[Opening SUPPLIED TEXT section]

Calazime cream is a skin protectant paste used to relieve irritation, itching, and discomfort, particularly in the perianal area. It also provides temporary pain relief and a cooling sensation on irritated skin. Sold under the brand name Remedy Calazime Skin Protectant, it combines several active ingredients that work together to shield damaged or vulnerable skin from further irritation while soothing symptoms.
What Calazime Contains
Calazime is technically a paste rather than a standard cream, which means it has a thicker consistency that stays in place on the skin. Its active ingredients include zinc oxide (16.5%), calamine (3.5%), menthol (0.2%), and white petrolatum (69%). Each ingredient serves a distinct purpose: zinc oxide and petrolatum form a physical barrier on the skin’s surface, calamine helps calm itching and irritation, and menthol delivers the cooling sensation that provides immediate comfort.
The high petrolatum content is what gives Calazime its thick, protective quality. Petrolatum is one of the most effective moisture barriers available in over-the-counter skin care, preventing water loss from the skin while blocking contact with irritants like urine, stool, or wound drainage.
Common Uses
Calazime is most frequently used in situations where skin needs protection from ongoing moisture exposure or friction. Its labeled uses include temporary relief of skin irritation, itching, and discomfort in the perianal area, along with general temporary pain relief. In practice, the product sees wide use in several specific settings:
- Incontinence-related skin damage: Prolonged contact with urine or stool breaks down the skin’s natural barrier. Calazime creates a protective layer that shields vulnerable skin from these irritants, making it a staple in nursing homes and hospitals for patients with incontinence.
- Perianal irritation: Frequent diarrhea, ostomy care, or conditions that cause irritation around the rectum can benefit from the soothing and barrier properties of the paste.
- General skin irritation and itching: The calamine and menthol components help relieve itching from minor skin irritations, rashes, or chafing.

[Closing SUPPLIED TEXT section]
[Opening MATERIAL SUPPLIED section]

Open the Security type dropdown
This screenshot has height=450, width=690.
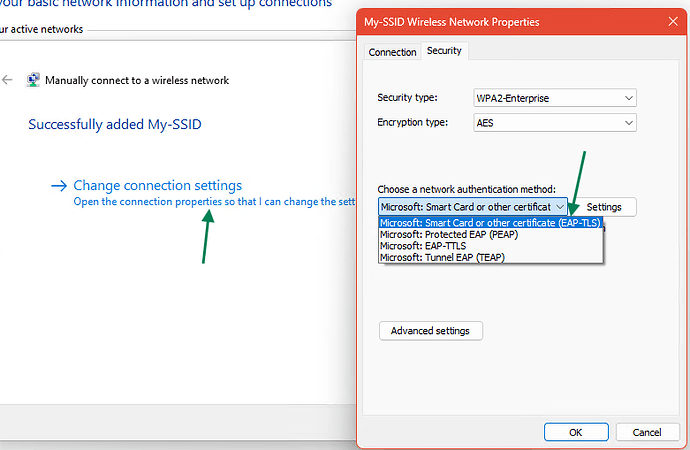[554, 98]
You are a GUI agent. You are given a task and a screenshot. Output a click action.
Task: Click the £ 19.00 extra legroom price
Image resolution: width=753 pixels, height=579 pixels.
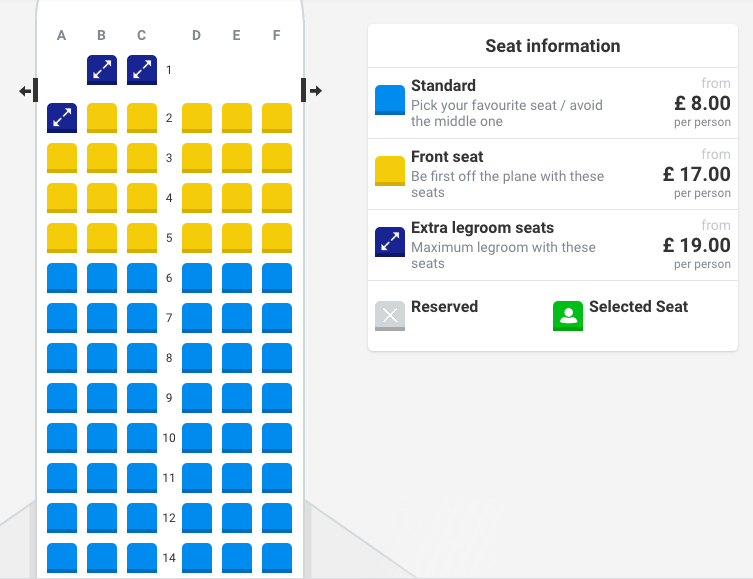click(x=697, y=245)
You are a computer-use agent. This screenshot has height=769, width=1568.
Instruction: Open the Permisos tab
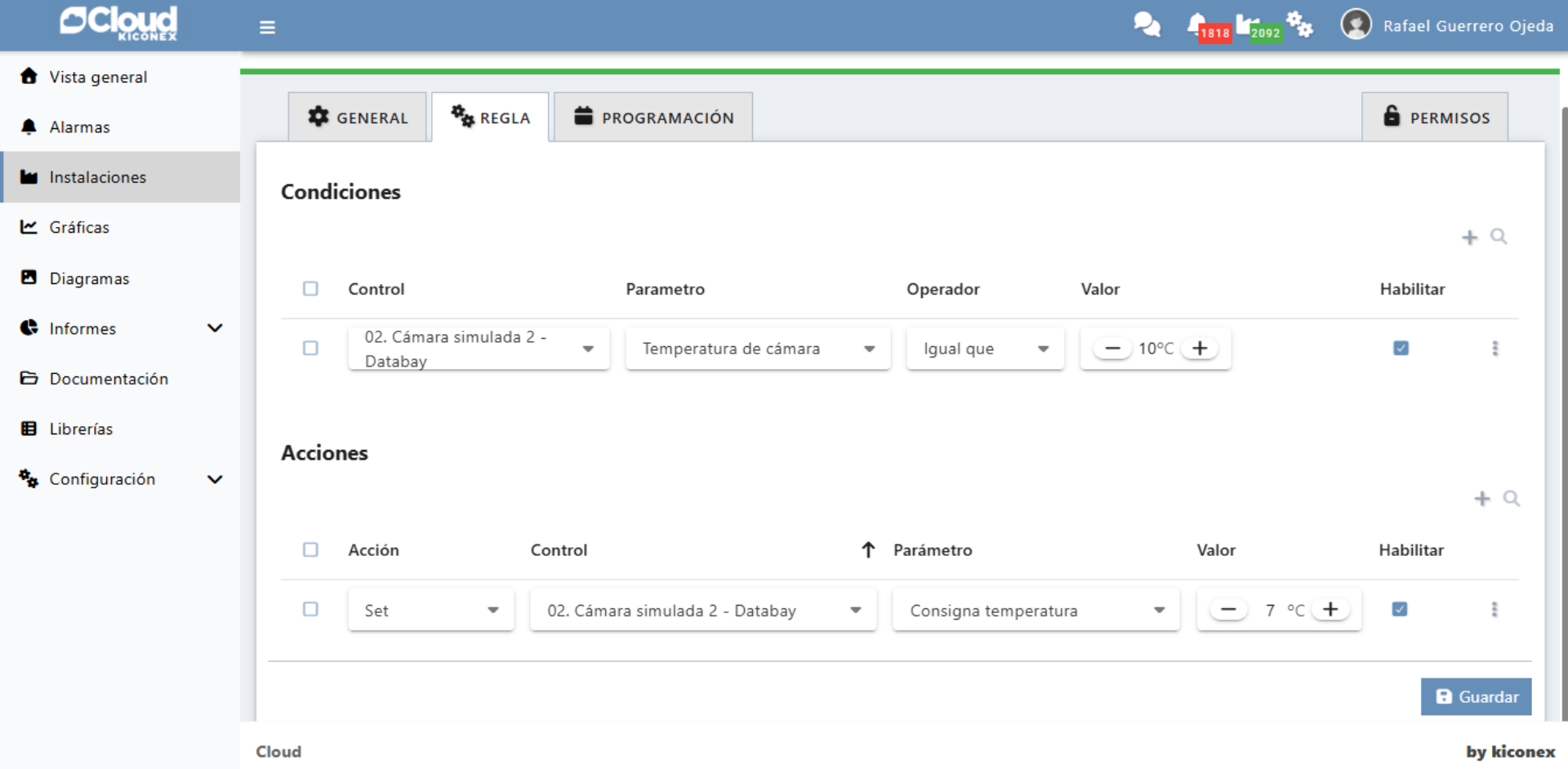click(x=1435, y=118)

[Closing MATERIAL SUPPLIED section]
[Opening MATERIAL SUPPLIED section]

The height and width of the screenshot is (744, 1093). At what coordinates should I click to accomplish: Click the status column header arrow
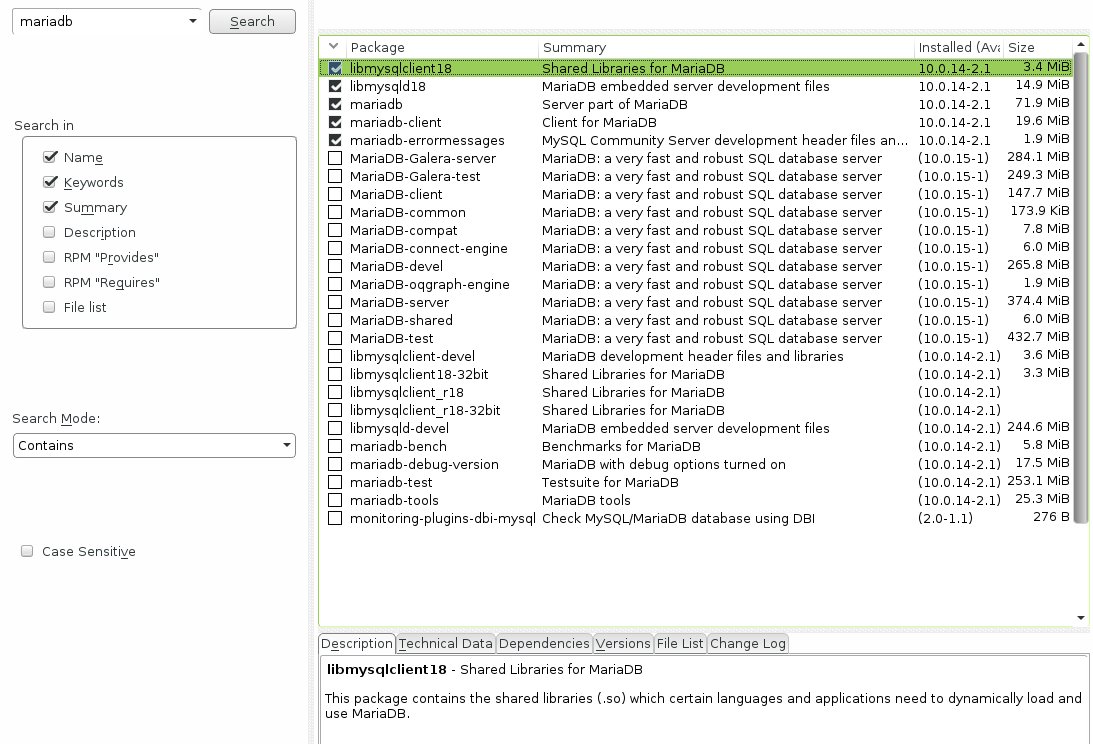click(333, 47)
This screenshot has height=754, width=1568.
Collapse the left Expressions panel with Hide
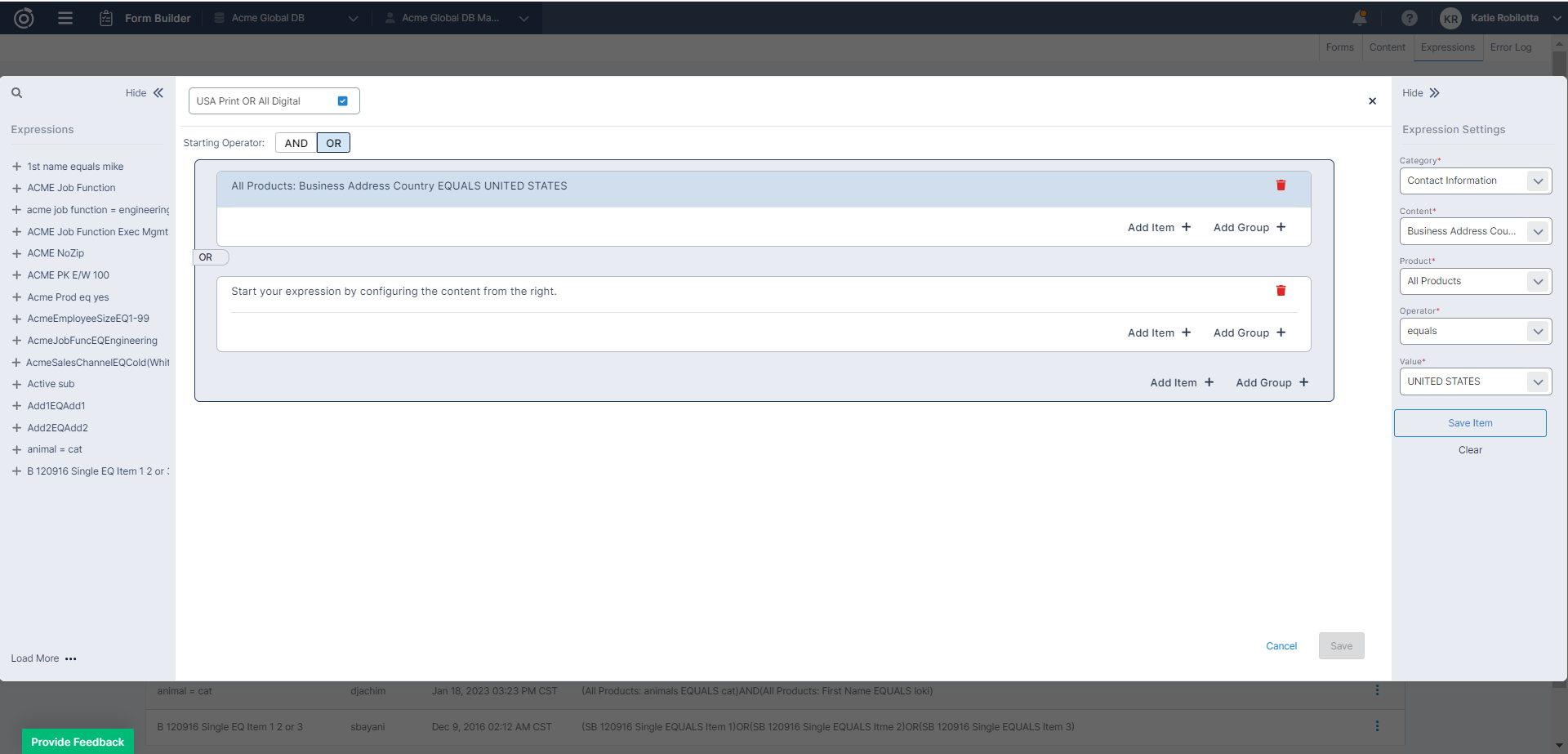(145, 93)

[Closing MATERIAL SUPPLIED section]

# BRIEF 1
Which active ingredients does the text on Calazime cream list, and at what percentages?
# BRIEF 2
Write out the text on Calazime cream from "Common Uses" up to and including "of the paste.".

# RESPONSE 1
- Zinc oxide (16.5%)
- Calamine (3.5%)
- Menthol (0.2%)
- White petrolatum (69%)

# RESPONSE 2
Common Uses
Calazime is most frequently used in situations where skin needs protection from ongoing moisture exposure or friction. Its labeled uses include temporary relief of skin irritation, itching, and discomfort in the perianal area, along with general temporary pain relief. In practice, the product sees wide use in several specific settings:
- Incontinence-related skin damage: Prolonged contact with urine or stool breaks down the skin’s natural barrier. Calazime creates a protective layer that shields vulnerable skin from these irritants, making it a staple in nursing homes and hospitals for patients with incontinence.
- Perianal irritation: Frequent diarrhea, ostomy care, or conditions that cause irritation around the rectum can benefit from the soothing and barrier properties of the paste.